Risk regulation of water allocation in irrigation areas under changing water supply and demand conditions

The uncertainty of the hydrological environment and unbalanced water resource allocation result in a high risk of irrigation water shortages in regional agriculture, which seriously affects the sustainable development of agricultural systems. In this paper, we propose a risk regulation based modeling approach for the optimal allocation of agricultural water resources in a complex stochastic environment. The approach includes a conditional value-at-risk (CVaR) model, two-stage stochastic programming (TSP) model, two-dimensional joint distribution probability (JP) model, fractal criteria, and a multiple forms of chance-constrained programming (CCP) model. The model can weigh the contradiction between the intended target and associated penalties attributed to unknown hydrological events, measure the risk between system benefits and expected losses in agricultural water allocation at different confidence levels, and address the randomness in the objective function and constraints (including the left end term, right end term, and left and right end terms). To verify the applicability of the method, it is applied to the Jinxi Irrigation District in China to optimize the allocation and risk regulation of limited water resources under the variable runoff conditions of the Songhua River and crop water demands in the irrigation area.
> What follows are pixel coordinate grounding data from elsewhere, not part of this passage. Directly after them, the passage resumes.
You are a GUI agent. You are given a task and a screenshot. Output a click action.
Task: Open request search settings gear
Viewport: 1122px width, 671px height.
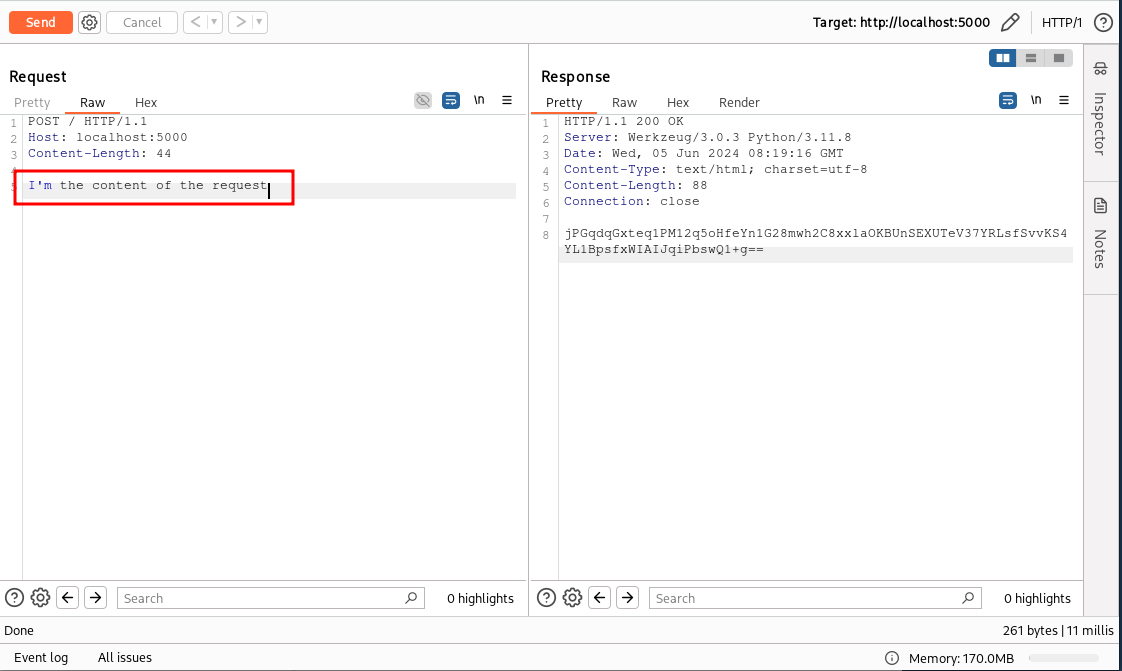click(40, 598)
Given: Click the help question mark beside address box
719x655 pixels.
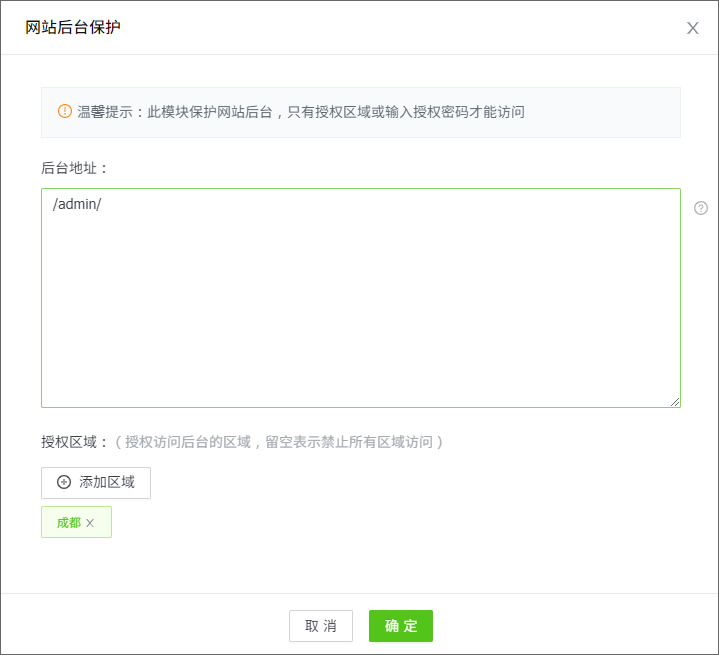Looking at the screenshot, I should (x=701, y=208).
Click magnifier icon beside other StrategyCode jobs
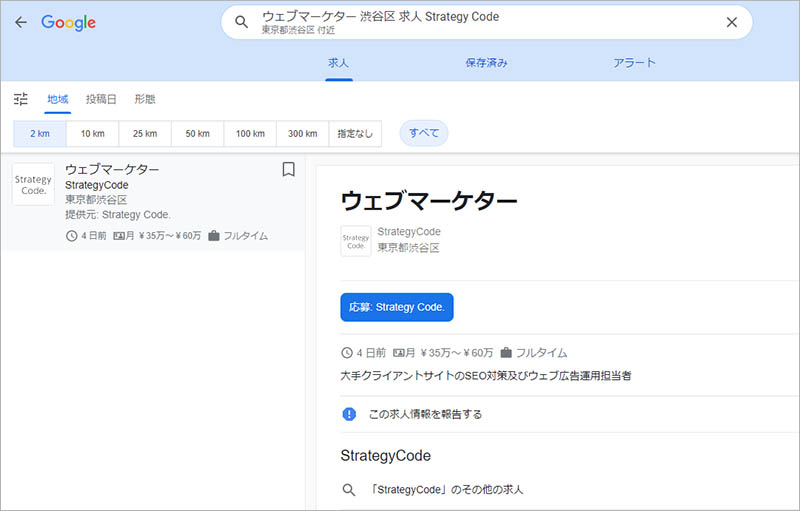 [349, 490]
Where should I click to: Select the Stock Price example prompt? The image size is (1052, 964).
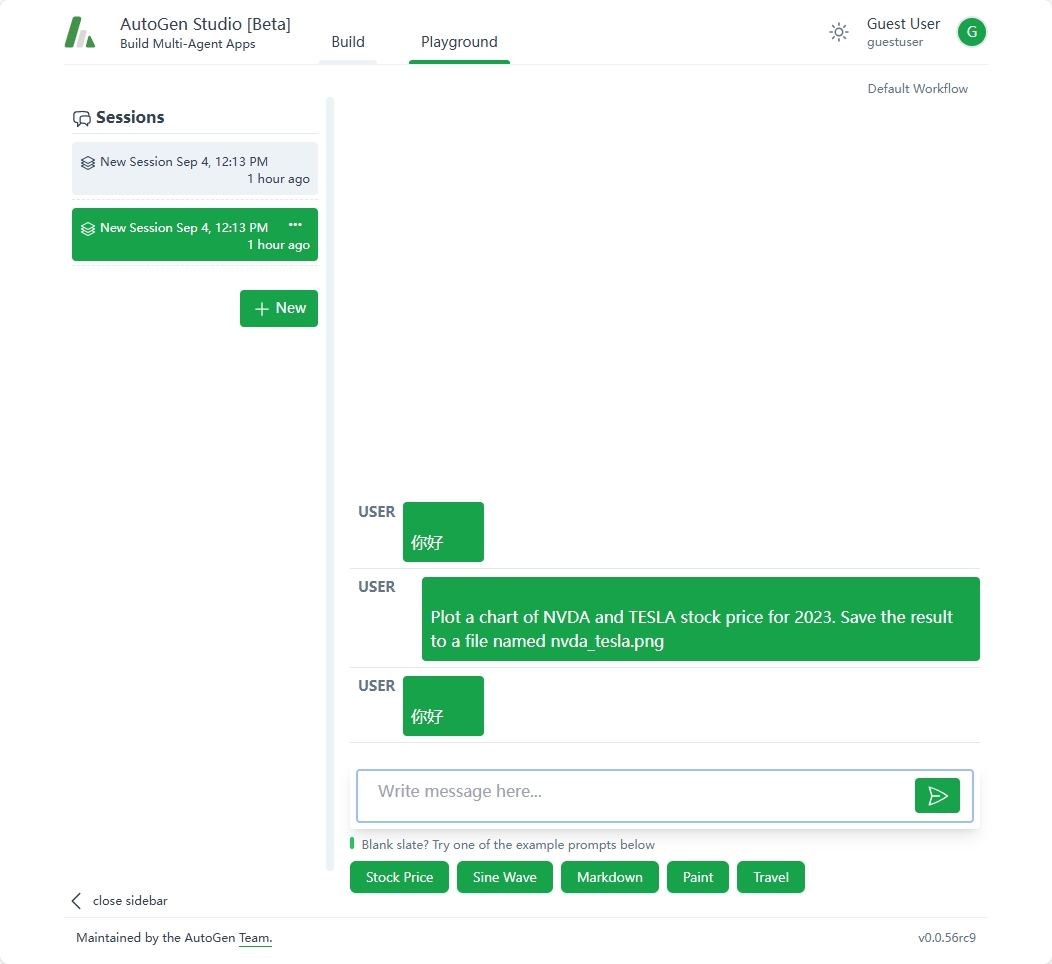point(399,877)
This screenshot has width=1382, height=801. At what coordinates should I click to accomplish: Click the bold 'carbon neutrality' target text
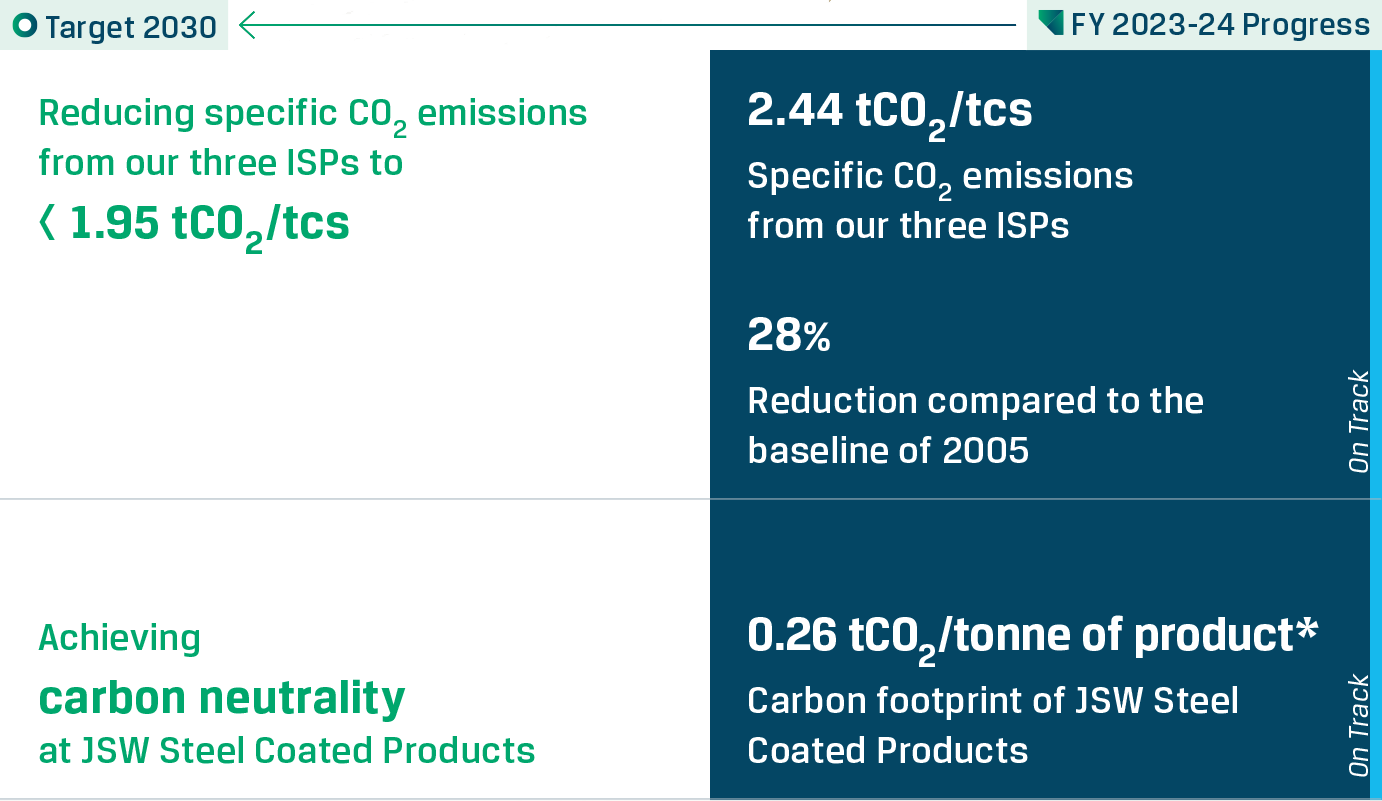(x=222, y=697)
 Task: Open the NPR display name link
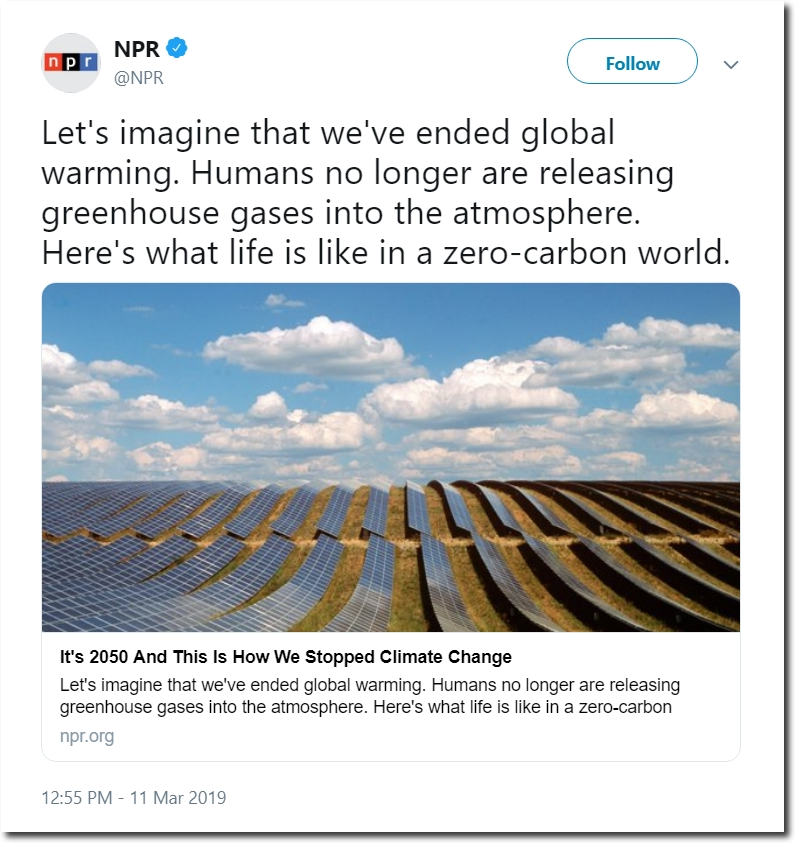[137, 49]
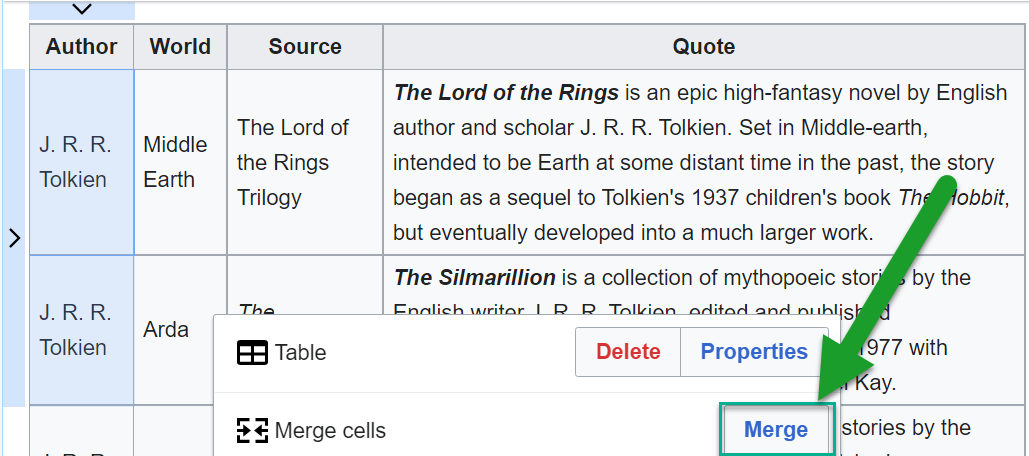Click the Merge cells label
Screen dimensions: 1029x456
click(x=330, y=431)
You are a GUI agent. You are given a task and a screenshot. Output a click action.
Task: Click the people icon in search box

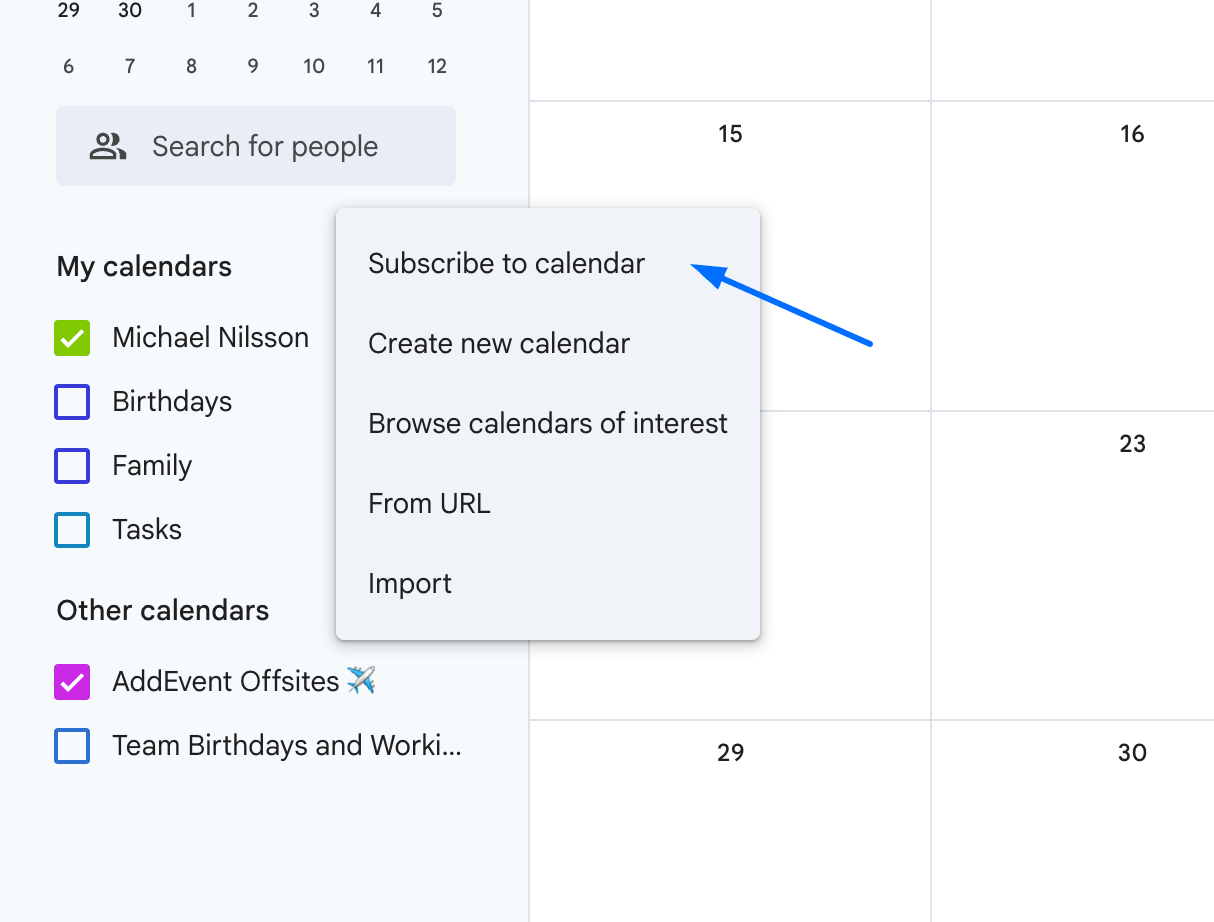(x=108, y=147)
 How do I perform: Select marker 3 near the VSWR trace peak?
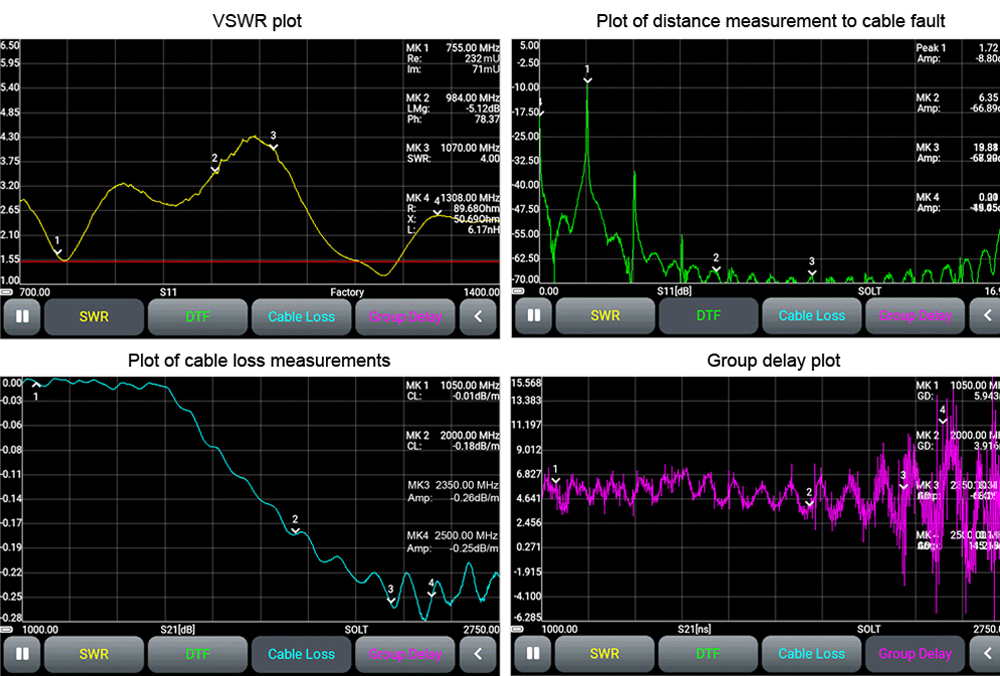[273, 145]
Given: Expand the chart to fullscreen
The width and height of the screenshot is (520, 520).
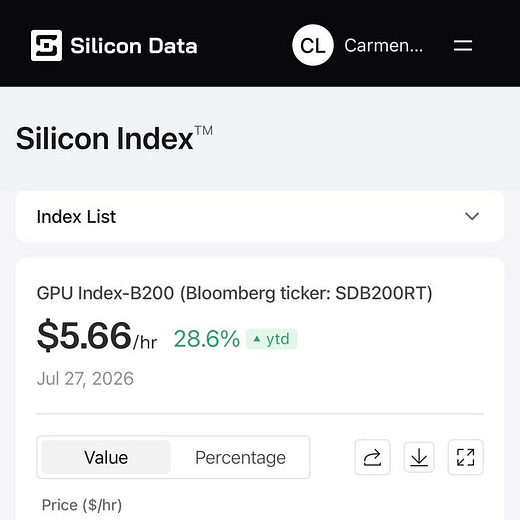Looking at the screenshot, I should (x=466, y=457).
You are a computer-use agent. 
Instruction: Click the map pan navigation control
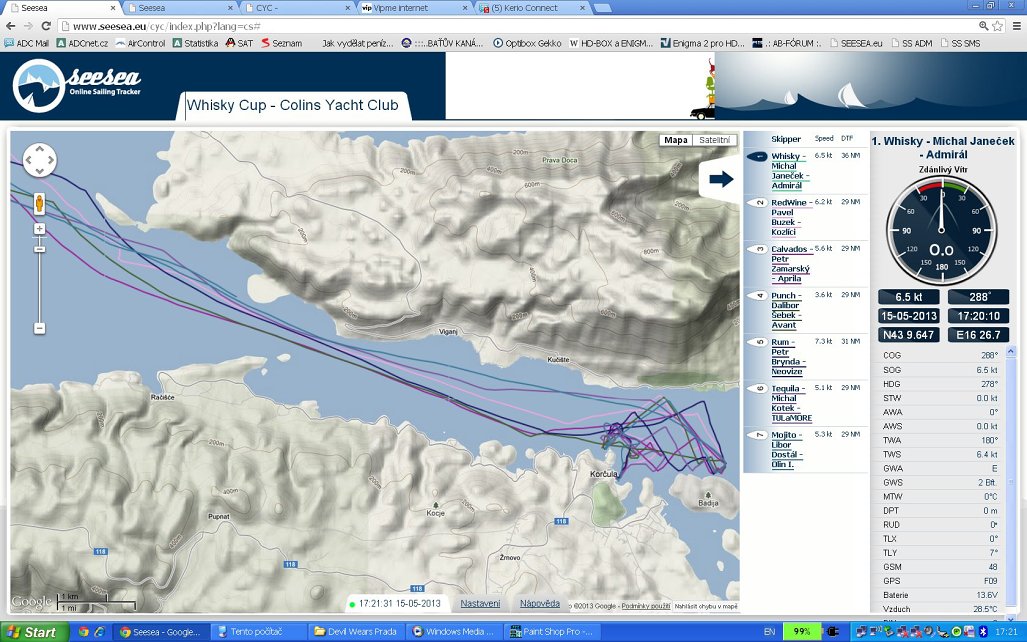(x=40, y=160)
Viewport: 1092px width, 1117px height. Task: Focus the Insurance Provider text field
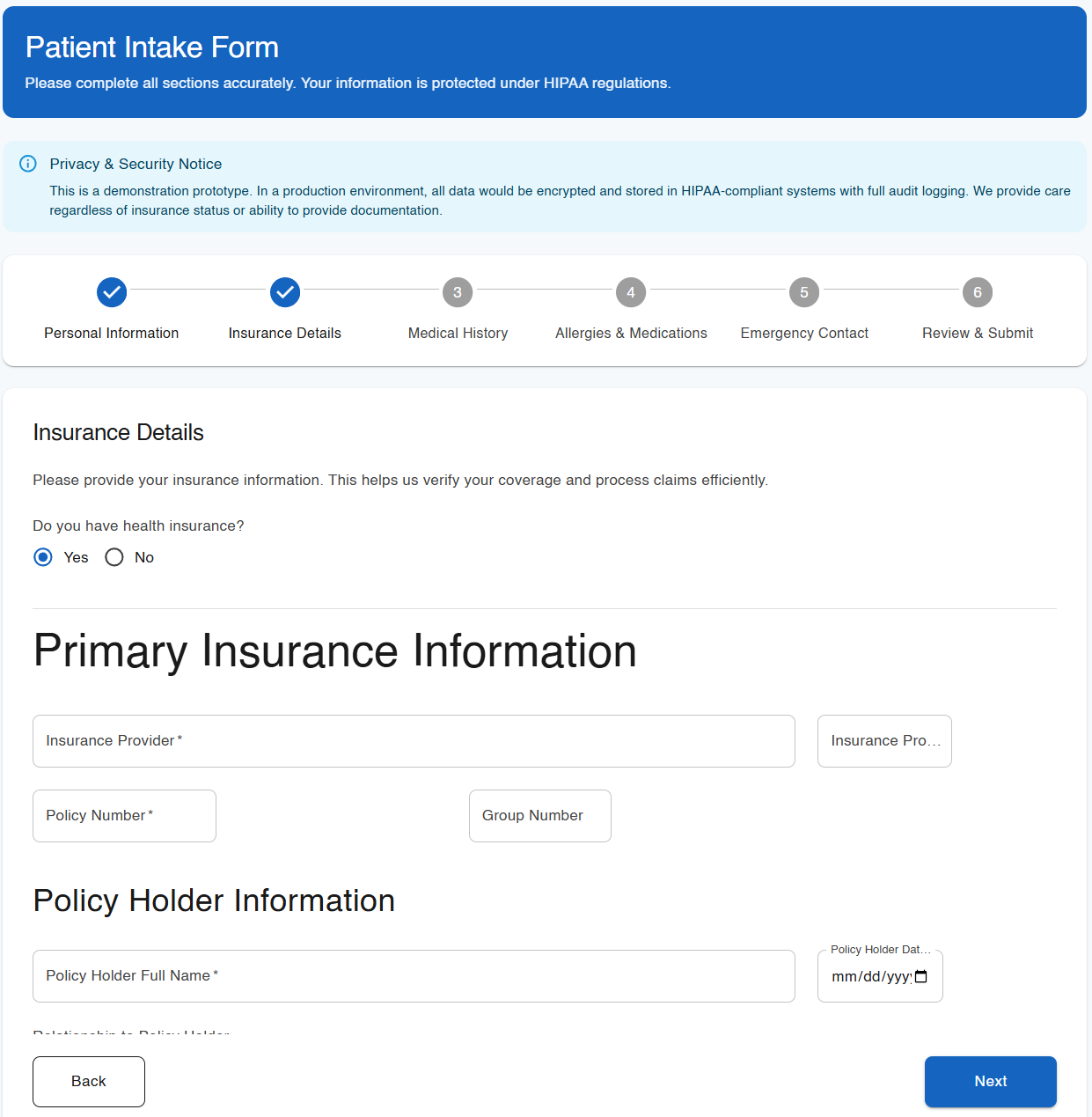[414, 741]
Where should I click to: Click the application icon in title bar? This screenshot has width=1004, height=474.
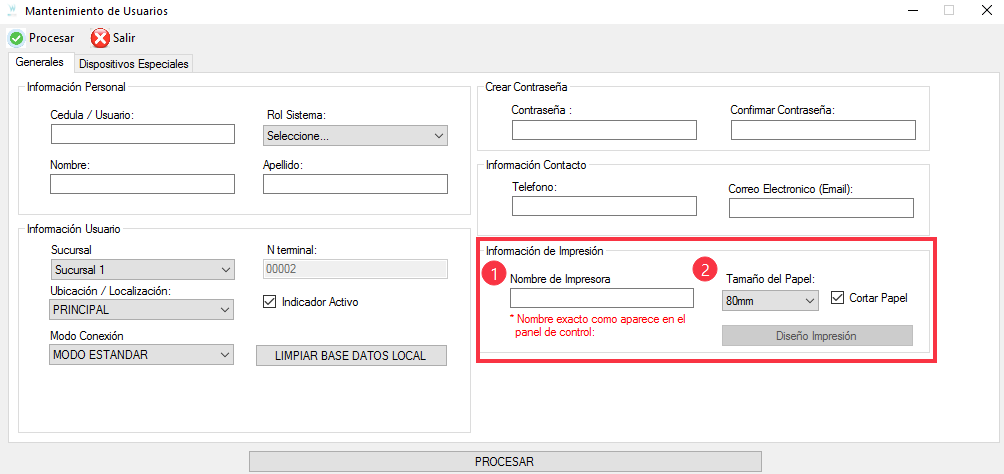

By adjusting parameters such as risk preference and probability of violation, the risk of water shortages in the irrigation area can be regulated, and the multidimensional impacts of different water allocation schemes on agricultural economic benefits, social benefits, ecology and environment can be determined. The case study reveals that the CTSP-CCJP method is sensitive, applicable to complex and uncertain environments and important for the efficient use of agricultural water resources and risk reduction.